Mostly, he watched Aremu at work, the breath still in his chest. He knew nothing of voo; he knew little more of trust. He watched, and he wondered what it was like for Aremu, aboard that ship with its funny silverfish balloon and its plots and its engines. He thought about the burns on his hands, the tracery of old scars on his bare chest. Now, Uzoji was lifting up a heavy pipe; Tom thought of Uzoji’s poetry holding up an aeroship, and he wondered if the trust was proportional to the weight of the object.

He didn’t know very much about ohante.

But he wondered, too, in those tense seconds that lasted forever – not for the first time – what was it like? The galdori had ley lines, he knew that much; so did his hama. Some of them had ley lines that didn’t work. Without knowing why, without asking too many questions of the thought, Tom drew a line between those two thoughts. He didn’t know much about how Mugroba treated their passives. He tried to place Aremu on a map in a language he couldn’t read, a map he was holding upside-down, for all he knew. He didn’t know what trust and honor meant to Aremu Ediwo, and he couldn’t even begin to imagine it.

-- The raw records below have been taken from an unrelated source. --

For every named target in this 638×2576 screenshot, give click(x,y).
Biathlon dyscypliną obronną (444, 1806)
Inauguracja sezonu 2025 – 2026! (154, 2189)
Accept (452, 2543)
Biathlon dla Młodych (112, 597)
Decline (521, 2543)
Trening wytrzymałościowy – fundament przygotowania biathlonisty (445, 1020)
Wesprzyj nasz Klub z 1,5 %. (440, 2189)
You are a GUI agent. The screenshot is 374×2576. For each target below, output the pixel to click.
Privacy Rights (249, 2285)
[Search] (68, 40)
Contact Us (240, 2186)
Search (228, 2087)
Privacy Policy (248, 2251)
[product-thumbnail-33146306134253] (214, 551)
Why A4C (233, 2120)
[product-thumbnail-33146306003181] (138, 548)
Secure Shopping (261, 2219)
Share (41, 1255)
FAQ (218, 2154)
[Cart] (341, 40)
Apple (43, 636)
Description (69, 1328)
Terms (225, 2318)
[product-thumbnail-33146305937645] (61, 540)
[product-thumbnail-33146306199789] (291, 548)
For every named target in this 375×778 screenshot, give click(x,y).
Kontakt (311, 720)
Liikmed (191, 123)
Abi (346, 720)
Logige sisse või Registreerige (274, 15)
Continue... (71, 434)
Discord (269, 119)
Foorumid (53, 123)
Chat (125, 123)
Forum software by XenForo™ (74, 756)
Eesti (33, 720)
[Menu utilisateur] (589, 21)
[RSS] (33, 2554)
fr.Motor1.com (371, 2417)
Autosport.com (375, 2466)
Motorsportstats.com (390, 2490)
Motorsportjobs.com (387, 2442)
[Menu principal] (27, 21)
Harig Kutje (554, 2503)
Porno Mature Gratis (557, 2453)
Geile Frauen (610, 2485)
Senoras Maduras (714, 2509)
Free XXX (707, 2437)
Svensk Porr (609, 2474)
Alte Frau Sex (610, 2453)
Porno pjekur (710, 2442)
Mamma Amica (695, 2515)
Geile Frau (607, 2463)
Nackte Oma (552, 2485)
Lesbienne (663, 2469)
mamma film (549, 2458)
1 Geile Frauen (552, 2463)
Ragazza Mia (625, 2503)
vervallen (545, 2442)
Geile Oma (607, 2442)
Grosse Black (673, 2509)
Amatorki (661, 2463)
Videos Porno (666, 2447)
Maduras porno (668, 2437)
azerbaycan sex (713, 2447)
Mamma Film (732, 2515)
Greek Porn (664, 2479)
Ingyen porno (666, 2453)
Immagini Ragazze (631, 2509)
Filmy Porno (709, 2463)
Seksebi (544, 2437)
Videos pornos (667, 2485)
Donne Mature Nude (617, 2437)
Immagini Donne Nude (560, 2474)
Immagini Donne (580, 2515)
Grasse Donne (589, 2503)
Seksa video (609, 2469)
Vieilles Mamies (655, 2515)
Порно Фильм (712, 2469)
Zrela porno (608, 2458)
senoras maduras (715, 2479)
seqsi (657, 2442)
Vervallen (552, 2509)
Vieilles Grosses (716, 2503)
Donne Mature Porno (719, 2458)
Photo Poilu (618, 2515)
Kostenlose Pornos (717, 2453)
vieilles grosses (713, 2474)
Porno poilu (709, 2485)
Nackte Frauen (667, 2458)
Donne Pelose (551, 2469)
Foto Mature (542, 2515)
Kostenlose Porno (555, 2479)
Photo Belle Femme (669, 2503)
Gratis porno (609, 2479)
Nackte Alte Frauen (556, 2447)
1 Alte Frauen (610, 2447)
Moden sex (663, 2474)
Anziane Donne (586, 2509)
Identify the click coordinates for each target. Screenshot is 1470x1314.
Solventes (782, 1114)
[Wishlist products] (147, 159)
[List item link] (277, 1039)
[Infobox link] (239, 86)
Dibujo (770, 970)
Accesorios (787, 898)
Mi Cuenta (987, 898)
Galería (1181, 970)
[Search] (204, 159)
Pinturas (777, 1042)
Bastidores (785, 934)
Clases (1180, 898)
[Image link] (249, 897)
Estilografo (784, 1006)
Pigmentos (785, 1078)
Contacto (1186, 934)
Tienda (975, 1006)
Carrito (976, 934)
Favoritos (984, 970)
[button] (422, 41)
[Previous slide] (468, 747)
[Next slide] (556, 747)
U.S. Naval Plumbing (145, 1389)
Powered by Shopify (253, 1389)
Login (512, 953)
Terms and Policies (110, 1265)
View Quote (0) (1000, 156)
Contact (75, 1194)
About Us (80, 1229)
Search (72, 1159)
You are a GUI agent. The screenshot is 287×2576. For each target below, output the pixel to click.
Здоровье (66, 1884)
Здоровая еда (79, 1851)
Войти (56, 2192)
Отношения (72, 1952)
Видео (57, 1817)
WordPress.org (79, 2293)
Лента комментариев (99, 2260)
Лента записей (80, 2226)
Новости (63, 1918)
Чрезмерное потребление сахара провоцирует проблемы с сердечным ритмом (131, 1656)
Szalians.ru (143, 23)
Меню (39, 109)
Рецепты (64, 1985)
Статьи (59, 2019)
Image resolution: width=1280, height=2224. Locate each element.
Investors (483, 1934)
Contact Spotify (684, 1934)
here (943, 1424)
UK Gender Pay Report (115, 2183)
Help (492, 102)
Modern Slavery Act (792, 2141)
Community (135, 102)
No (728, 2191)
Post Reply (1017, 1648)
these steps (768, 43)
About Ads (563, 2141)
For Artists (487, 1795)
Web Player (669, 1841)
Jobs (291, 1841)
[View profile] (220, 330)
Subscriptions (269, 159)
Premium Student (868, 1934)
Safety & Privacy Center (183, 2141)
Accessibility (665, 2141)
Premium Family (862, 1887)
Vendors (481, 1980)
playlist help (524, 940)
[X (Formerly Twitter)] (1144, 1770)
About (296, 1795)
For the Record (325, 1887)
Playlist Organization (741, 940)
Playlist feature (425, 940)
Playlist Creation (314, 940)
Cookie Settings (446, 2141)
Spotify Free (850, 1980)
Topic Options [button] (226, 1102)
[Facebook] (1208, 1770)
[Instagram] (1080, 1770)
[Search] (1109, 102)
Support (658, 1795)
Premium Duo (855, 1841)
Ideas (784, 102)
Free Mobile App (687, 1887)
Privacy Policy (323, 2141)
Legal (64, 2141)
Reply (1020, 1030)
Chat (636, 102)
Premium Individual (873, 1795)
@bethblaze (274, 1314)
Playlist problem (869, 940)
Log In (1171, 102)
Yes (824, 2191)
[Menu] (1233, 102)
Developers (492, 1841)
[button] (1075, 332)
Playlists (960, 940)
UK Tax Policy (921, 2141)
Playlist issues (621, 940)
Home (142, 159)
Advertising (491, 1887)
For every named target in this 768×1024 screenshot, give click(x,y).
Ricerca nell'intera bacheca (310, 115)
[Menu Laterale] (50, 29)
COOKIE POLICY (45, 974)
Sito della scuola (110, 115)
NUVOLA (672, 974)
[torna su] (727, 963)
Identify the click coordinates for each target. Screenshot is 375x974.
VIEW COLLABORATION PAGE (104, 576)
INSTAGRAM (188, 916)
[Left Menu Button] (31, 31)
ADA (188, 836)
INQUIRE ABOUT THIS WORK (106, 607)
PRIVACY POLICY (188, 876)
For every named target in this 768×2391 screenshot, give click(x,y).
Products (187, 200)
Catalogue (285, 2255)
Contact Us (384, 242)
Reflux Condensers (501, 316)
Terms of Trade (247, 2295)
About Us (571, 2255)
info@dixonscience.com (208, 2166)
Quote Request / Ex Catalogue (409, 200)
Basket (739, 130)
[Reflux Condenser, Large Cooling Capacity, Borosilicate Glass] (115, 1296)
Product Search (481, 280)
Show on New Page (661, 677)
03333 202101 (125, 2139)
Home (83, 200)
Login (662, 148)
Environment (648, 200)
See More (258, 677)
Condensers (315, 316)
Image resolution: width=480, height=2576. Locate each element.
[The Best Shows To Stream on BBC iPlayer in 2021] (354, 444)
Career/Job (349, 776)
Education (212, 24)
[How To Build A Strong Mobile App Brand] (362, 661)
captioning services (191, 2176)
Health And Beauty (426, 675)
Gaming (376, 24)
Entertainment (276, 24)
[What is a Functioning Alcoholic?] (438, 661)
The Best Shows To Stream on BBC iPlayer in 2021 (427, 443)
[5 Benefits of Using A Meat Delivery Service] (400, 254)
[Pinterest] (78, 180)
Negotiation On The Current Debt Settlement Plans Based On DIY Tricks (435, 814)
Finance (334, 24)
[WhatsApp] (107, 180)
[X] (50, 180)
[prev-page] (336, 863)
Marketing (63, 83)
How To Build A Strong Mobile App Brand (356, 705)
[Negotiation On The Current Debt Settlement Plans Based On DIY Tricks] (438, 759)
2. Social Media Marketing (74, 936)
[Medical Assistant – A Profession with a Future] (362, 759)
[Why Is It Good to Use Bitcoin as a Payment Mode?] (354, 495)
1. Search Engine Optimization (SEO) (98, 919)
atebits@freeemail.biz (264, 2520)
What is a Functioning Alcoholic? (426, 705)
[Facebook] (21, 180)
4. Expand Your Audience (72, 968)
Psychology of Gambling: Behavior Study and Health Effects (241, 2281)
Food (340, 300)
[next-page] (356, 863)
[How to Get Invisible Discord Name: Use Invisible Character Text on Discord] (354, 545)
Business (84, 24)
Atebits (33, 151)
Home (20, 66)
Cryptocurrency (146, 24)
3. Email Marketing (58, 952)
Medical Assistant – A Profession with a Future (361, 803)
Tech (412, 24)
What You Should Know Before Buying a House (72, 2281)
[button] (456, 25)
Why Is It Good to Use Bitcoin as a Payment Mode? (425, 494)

There’d been something sombering about the hours spent in the quiet, before Uzoji’s voice’d materialized in the small dark over the pipe. Now, the time for quiet and wondering was over. When the pipe held, he still waited ’til Aremu gave him the nod, and he nodded back, fair grateful. He didn’t trust voo, but he trusted Aremu’s trust, and so he moved cautiously away from the big tank he’d called the chamber, down the passage and out of the gloom. He nodded at Uzoji, too.

By the time he’d come halfway into the light, there was more movement by the door. He squinted, swabbing at his eyes with a dirty hand – regretting it – hissing a curse between his teeth, squinting again.

He recognized John Osborne before he recognized anybody else. He nodded, maybe a little tentative; Osborne’s jaw set, and he didn’t nod back, and Tom couldn’t say he expected any more or less. Best leave it, he thought.

Propped up against Osborne was a little kov, and Tom reckoned that had to be Norton Collingwood. He was thin as a rail, wrapped in a big, wooly coat, with layers underneath; he had the narrow, pinched face, scholarly, almost, Tom associated with lawyers and suchlike. He was speaking to Uzoji, and as Tom came out, he gave him a tenth of a bow and a polite little smile, which was fair decent for an Anaxi. He didn’t let his eyes linger on the bandaged hand, but he thought of Uzoji’s.

Aremu’d moved back over to take his place beside Niccolette. Tom noticed; he thought of how they’d acted round each other before, at the shipyard, and it left him wondering about Niccolette, this time. He took his own place by the door, near a smirking Marlin, safe-like away from all the plots and gollies. When Collie asked them to dinner, he suppressed a snort; his lip twitched in a wry little smile before he could help it.

Again, he felt a tightness in his guts, when the casting started. Again, he thought about trust.

With the air stirring, heating up, with the natt moving to work the machines – Tom thought of all the valves, all the little switches, they’d found homes for – he couldn’t think of anything but trust. Tom remembered galdori had plots called prodigia, that’d connect vroo casting – how’d they call it – in chorus. He imagined lines of trust in the air like a thread connecting every man, some threads more tenuous than others. They were thicker among the airship crew – thicker among Collie’s men, Tom thought, watching them work. Thinner lines, here and there, newly-woven, easily-broken.

Ne, he didn’t know much about ohante at all. But he reckoned there was enough trust here to get them all through; there tended to be, with Uzoji around. Often enough, he found himself watching Aremu’s face, something a little sad on his own scarred, heavy face. And when the poetry finally stopped, when Collie sagged against Osborne, when they found the aetherium at the end of the passage, he wondered at what trust could do.

Well, tonight, at least, it’d got an airship off the ground. Tonight, he was fair tired, and fair, fair glad to be alive. He supposed they all were – them that’d ever doubted they would be, at least.